There is a large area of Warren, appearing the larger by reason of its tumbled nature. The South-Eastern Railway runs through its midst, and the two most easterly of the old martello towers on the Kentish coast stand on guard, aloof, grim, grey, and solitary, with all Folkestone for a background. The Warren is full of wild life, and is thus the very antithesis of Folkestone’s stuccoesque conventions. I believe, on the authority of the late Rev. J. G. Wood, that the “rare earwig, Labidura riparia,” is to be found here. The information came to him by way of a courageous lady who, wandering over these hummocky hollows, discovered the fearsome thing roaming about in happy ignorance of its Latin name or its exceeding rarity, and, with a courage beyond her sex in dealing with creeping objects, captured it and sent it to that eminent naturalist.
CHAPTER XXII
FOLKESTONE—THE OLD TOWN AND THE NEW—DICKENS AND “PAVILIONSTONE”—SANDGATE
We come into Folkestone by way of the mean streets that immediately fringe the Old Town, that survival of the fisher-village which existed many centuries before ever the modern pleasure-resort was thought of.

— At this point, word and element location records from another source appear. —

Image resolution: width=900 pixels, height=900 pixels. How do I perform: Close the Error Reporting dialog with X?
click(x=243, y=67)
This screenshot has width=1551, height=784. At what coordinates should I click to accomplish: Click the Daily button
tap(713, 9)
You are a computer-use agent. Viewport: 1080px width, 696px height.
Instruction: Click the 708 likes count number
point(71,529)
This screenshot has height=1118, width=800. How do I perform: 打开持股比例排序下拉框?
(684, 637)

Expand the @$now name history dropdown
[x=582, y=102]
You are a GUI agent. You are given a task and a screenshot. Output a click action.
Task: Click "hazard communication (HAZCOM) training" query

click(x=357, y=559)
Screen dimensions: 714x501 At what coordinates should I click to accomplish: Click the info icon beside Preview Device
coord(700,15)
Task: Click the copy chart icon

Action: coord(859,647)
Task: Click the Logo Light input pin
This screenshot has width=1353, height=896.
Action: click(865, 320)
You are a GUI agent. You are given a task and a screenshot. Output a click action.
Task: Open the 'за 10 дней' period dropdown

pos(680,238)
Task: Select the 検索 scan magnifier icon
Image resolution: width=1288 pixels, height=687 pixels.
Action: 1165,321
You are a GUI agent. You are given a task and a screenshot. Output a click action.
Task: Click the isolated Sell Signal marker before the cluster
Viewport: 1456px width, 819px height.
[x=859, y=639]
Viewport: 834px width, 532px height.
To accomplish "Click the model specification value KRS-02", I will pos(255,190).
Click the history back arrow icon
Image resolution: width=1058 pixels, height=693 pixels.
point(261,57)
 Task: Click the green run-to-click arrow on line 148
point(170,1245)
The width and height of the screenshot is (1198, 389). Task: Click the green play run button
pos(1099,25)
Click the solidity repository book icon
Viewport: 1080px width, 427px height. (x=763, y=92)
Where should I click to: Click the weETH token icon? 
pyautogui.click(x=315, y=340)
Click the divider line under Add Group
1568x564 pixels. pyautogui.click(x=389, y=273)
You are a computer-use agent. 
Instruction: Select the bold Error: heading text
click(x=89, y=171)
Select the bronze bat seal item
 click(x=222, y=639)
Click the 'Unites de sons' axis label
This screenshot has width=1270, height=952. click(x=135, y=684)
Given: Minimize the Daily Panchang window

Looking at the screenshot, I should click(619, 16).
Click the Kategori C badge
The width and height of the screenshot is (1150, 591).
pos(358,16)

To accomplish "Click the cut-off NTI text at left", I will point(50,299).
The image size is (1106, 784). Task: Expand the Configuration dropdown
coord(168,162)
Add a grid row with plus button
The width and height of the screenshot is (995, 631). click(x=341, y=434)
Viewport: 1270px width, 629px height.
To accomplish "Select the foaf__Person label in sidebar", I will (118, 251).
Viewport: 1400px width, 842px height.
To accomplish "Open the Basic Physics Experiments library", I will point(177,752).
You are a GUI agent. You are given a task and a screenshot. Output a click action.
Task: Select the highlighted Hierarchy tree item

No one has with any certainty penetrated the mystery of Folkestone’s name. As the Lapis Populi of the Romans, the “Folcanstane” of the Saxons, and the “Fulchestane” of Domesday Book, it remains a puzzle. No one knows who these “folk” were, nor what was their “stone.” The situation of the town is really, when you come to consider it, of the most extraordinary kind; but no one who has not approached it either way along the coast, or from inland, can quite sum up this situation, for the growth of modern Folkestone is so great that, when in it, the natural features of the spot are obscured by many houses. Perhaps the best point of view whence to sum up Folkestone is at the rear, along the road from Canterbury. Up there, on the lofty downs, those bold, grassy chalk-hills, you look down across a mile or so of apparently level land, at whose seaward extremity the clustered houses of the town are massed against the sea. But, coming down into those levels, it is seen that the Old Town lies in a hollow on the shore, while fashionable Folkestone occupies a lofty cliff-top; the famous “Leas,” intermediate between them being the business districts, including Tontine Street and Rendezvous Street.
Not all Old Folkestone survives, nor is even that which remains exactly as it was. The old open stream which dashed down into the harbour has been piped; because, they say, its odour became too strong. That is as may be; but the remark is permissible that the super-smells of Folkestone Harbour at low-water outclass anything possible in streams. Still, enough remains of Old Folkestone to show the inquisitive stranger what the old-time fishermen’s and smugglers’ haunts were like. No one is in the least inquisitive about the new town, because it displays itself most prominently to the view, hiding nothing. Thus viewed, it is seen to be chiefly in that manner of building which prevailed in South Kensington’s early days, before that region became a byword for culture. It is in the greyest of grey stucco, and exceedingly dismal.